- _TASK GOAL_: Copy each of the records exactly; leave nothing out.

- _MATERIAL SHOWN_:
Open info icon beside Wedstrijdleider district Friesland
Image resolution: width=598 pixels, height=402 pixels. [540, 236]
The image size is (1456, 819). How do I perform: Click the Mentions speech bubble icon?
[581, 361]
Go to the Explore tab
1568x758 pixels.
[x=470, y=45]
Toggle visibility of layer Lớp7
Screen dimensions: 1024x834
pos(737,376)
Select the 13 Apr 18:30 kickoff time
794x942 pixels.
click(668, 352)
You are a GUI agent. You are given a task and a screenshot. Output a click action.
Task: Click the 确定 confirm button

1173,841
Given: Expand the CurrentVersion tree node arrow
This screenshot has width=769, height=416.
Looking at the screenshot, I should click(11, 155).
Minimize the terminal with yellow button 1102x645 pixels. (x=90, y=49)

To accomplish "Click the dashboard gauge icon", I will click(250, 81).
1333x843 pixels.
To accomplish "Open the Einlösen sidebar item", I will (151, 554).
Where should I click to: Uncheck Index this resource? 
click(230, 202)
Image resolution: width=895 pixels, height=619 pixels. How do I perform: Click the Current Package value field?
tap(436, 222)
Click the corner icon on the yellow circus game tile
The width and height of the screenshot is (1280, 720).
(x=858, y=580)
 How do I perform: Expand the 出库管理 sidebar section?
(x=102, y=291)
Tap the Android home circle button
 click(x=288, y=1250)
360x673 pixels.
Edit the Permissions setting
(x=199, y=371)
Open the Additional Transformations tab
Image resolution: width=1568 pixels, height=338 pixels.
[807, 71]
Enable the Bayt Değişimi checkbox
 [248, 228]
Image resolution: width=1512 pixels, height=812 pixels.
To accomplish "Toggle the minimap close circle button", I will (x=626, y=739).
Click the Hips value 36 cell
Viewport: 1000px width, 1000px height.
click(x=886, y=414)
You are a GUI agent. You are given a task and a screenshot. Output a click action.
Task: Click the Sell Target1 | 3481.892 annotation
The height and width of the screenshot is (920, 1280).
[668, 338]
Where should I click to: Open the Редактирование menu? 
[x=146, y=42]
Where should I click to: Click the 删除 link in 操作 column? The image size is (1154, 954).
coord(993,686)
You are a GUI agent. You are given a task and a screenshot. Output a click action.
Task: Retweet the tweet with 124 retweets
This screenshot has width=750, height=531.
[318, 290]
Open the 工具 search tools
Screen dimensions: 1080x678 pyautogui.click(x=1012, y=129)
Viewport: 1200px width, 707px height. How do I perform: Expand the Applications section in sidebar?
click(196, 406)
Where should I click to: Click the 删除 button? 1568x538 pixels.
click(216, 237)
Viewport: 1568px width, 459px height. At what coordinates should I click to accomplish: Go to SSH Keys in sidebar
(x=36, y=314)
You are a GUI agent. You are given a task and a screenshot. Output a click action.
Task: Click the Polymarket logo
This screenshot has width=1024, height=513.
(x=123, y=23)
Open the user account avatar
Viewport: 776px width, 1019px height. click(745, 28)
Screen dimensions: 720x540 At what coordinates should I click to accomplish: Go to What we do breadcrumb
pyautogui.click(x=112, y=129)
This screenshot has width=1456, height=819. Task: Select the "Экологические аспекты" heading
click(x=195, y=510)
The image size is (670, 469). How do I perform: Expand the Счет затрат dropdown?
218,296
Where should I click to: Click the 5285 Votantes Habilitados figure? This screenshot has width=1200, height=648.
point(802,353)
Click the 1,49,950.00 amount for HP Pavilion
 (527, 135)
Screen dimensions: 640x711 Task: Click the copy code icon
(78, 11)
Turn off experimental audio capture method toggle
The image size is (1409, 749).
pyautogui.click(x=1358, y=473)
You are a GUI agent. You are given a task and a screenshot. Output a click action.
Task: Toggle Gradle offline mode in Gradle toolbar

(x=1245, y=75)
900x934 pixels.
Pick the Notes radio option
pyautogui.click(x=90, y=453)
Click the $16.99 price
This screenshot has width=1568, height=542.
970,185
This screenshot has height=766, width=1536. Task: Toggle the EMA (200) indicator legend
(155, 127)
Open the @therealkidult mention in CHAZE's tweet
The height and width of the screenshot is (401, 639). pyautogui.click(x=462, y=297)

- _SOLUTION TO THIS TASK_:
Open info icon beside Wedstrijdleider district Friesland
Image resolution: width=598 pixels, height=402 pixels. [540, 236]
The image size is (1456, 819). How do I perform: Click the Mentions speech bubble icon?
[581, 361]
Go to the Explore tab
1568x758 pixels.
[x=470, y=45]
Toggle visibility of layer Lớp7
Screen dimensions: 1024x834
pos(737,376)
Select the 13 Apr 18:30 kickoff time
794x942 pixels.
click(668, 352)
You are a GUI agent. You are given a task and a screenshot. Output a click action.
Task: Click the 确定 confirm button

1173,841
Given: Expand the CurrentVersion tree node arrow
This screenshot has width=769, height=416.
Looking at the screenshot, I should click(11, 155).
Minimize the terminal with yellow button 1102x645 pixels. (x=90, y=49)

To accomplish "Click the dashboard gauge icon", I will click(250, 81).
1333x843 pixels.
To accomplish "Open the Einlösen sidebar item", I will (151, 554).
Where should I click to: Uncheck Index this resource? 
click(230, 202)
Image resolution: width=895 pixels, height=619 pixels. How do I perform: Click the Current Package value field?
tap(436, 222)
Click the corner icon on the yellow circus game tile
The width and height of the screenshot is (1280, 720).
(x=858, y=580)
 How do I perform: Expand the 出库管理 sidebar section?
(x=102, y=291)
Tap the Android home circle button
 click(x=288, y=1250)
360x673 pixels.
Edit the Permissions setting
(x=199, y=371)
Open the Additional Transformations tab
Image resolution: width=1568 pixels, height=338 pixels.
[807, 71]
Enable the Bayt Değişimi checkbox
 [248, 228]
Image resolution: width=1512 pixels, height=812 pixels.
To accomplish "Toggle the minimap close circle button", I will (x=626, y=739).
Click the Hips value 36 cell
Viewport: 1000px width, 1000px height.
click(x=886, y=414)
You are a GUI agent. You are given a task and a screenshot. Output a click action.
Task: Click the Sell Target1 | 3481.892 annotation
The height and width of the screenshot is (920, 1280).
[668, 338]
Where should I click to: Open the Редактирование menu? 
[x=146, y=42]
Where should I click to: Click the 删除 link in 操作 column? The image size is (1154, 954).
coord(993,686)
You are a GUI agent. You are given a task and a screenshot. Output a click action.
Task: Retweet the tweet with 124 retweets
This screenshot has width=750, height=531.
[318, 290]
Open the 工具 search tools
Screen dimensions: 1080x678 pyautogui.click(x=1012, y=129)
Viewport: 1200px width, 707px height. How do I perform: Expand the Applications section in sidebar?
click(196, 406)
Where should I click to: Click the 删除 button? 1568x538 pixels.
click(216, 237)
Viewport: 1568px width, 459px height. At what coordinates should I click to accomplish: Go to SSH Keys in sidebar
(x=36, y=314)
You are a GUI agent. You are given a task and a screenshot. Output a click action.
Task: Click the Polymarket logo
This screenshot has width=1024, height=513.
(x=123, y=23)
Open the user account avatar
Viewport: 776px width, 1019px height. click(745, 28)
Screen dimensions: 720x540 At what coordinates should I click to accomplish: Go to What we do breadcrumb
pyautogui.click(x=112, y=129)
This screenshot has width=1456, height=819. Task: Select the "Экологические аспекты" heading
click(x=195, y=510)
The image size is (670, 469). How do I perform: Expand the Счет затрат dropdown?
218,296
Where should I click to: Click the 5285 Votantes Habilitados figure? This screenshot has width=1200, height=648.
point(802,353)
Click the 1,49,950.00 amount for HP Pavilion
 (527, 135)
Screen dimensions: 640x711 Task: Click the copy code icon
(78, 11)
Turn off experimental audio capture method toggle
The image size is (1409, 749).
pyautogui.click(x=1358, y=473)
You are a GUI agent. You are given a task and a screenshot. Output a click action.
Task: Toggle Gradle offline mode in Gradle toolbar

(x=1245, y=75)
900x934 pixels.
Pick the Notes radio option
pyautogui.click(x=90, y=453)
Click the $16.99 price
This screenshot has width=1568, height=542.
970,185
This screenshot has height=766, width=1536. Task: Toggle the EMA (200) indicator legend
(155, 127)
Open the @therealkidult mention in CHAZE's tweet
The height and width of the screenshot is (401, 639). pyautogui.click(x=462, y=297)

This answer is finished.